Due at 11:59 PM Tuesday, Nov 21 via Canvas. PDF format required.

This assignment has two parts -- first, an exercise in computing the Bayesian score used in structure learning, and then a coding exercise on Expectation-Maximization.

Part 1

(3 points) See hm4_part1.pdf.

Part 2

In this part of the assignment, you'll complete an implementation of an EM codebase for performing a "set expansion" task. You'll want to download the code and data files.
The Bayes Net you're performing EM over has the structure word->topic->context, where the topics are never observed. The topic variable is often referred to as "z" in the code. The words (see wordDictionary.txt) are the names of either companies or countries, and the contexts (see contextDictionary.txt) are two-word phrases observed to the left or the right of the words in a set of sentences on the Web (the original text is in corpusSelection.txt). The actual occurrences of words in contexts are listed (using the IDs from the dictionaries) in data.txt.
The code already has routines for reading/writing these files, so you won't need to write any code to process them.

You can think of training the model as a dimensionality reduction task, where the goal is to summarize all of the contextual information regarding each word w in data.txt in a small vector of numbers P(z | w).
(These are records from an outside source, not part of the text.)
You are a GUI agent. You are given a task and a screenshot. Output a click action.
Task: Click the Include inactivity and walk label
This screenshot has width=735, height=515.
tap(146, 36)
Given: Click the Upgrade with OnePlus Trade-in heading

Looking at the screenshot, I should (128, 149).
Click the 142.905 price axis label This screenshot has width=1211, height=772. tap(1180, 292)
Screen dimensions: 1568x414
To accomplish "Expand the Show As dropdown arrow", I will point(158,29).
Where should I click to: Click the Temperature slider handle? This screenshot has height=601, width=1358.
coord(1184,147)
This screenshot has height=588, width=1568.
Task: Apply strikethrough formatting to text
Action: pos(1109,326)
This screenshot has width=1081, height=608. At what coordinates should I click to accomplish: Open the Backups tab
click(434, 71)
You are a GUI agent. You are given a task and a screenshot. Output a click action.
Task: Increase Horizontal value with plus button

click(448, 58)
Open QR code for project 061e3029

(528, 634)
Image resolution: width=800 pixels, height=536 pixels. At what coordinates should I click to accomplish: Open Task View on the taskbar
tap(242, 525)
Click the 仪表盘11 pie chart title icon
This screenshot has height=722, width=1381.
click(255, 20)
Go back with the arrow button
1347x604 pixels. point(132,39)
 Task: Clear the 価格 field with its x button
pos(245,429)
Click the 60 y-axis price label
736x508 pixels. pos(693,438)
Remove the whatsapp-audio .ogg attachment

With those summaries, we can perform a set-expansion task: we efficiently expand a set of "seed" examples (for example, UK, Libya, Myanmar) by searching for those w' which have P(z | w') similar to those of the seeds (for the previous example, this is hopefully a list of countries).

The Code

Even if you don't know Java, you should still be able to complete this assignment. The code is in the file TextMasterEM.java, and can be compiled using
javac TextMasterEM.java
on any machine with a recent Java jdk installation. You can then run the code in two different modes, "train" or "test." For example:
java TextMasterEM train data.txt 10000 model.txt 6
java TextMasterEM test model.txt wordDictionary.txt companies.txt Shell BT Dow
The first example trains a model on data.txt for 10000 iterations and using 6 topics, the second tests the model using the companies.txt as correct ground truth and the three "seed" examples Shell, BT, and Dow. The test script outputs the rank order of the words in decreasing similarity to the seeds, along with the "average precision" performance measure of the list and the baseline perf. of a random list. A sample model is included in the download, so you can try the test script before you fix the training routine.

Exercises

  1. (3 points) Complete the training code. Search for the string

    //BEGIN code to be changed

    in the TextMasterEM.java file; use the comments there and your knowledge of the EM algorithm to fix the algorithm. If you use the skeleton code that's there, only four total lines need to be edited. Output your new code and the training code's output to the screen (giving avg. log likelihood, etc) for 500 iterations.

  2. (2 points) Experiment with local maxima. For a model with four topics, train ten separate models using training runs of 10,000 iterations each (depending on your hardware, these runs may take awhile!). For each run, list the final average log likelihood of the training script, and the "average precision" of the ranked list in testing. Test the models in the following way:
    java TextMasterEM test model.txt wordDictionary.txt companies.txt Shell BT Dow
    java TextMasterEM test model.txt wordDictionary.txt countries.txt Libya United+Kingdom Myanmar
    Answer the following questions:
    1. Which of the statistics you report -- training log likelihood, or average precision of the ranked list -- is the best data to examine for evidence of local maxima causing problems for the EM?
    2. Based on your results, are local maxima evident?
    3. Does accuracy on the set expansion task correlate with the model's likelihood on the training set?
  3. (2 points) Do some other experiment you find interesting. Some ideas: try expanding some different subset of the words (e.g., developing countries, words that begin with A, etc.), train for a much longer time and measure performance, see if you can understand the hidden topic's "meaning" in terms of its words or contexts.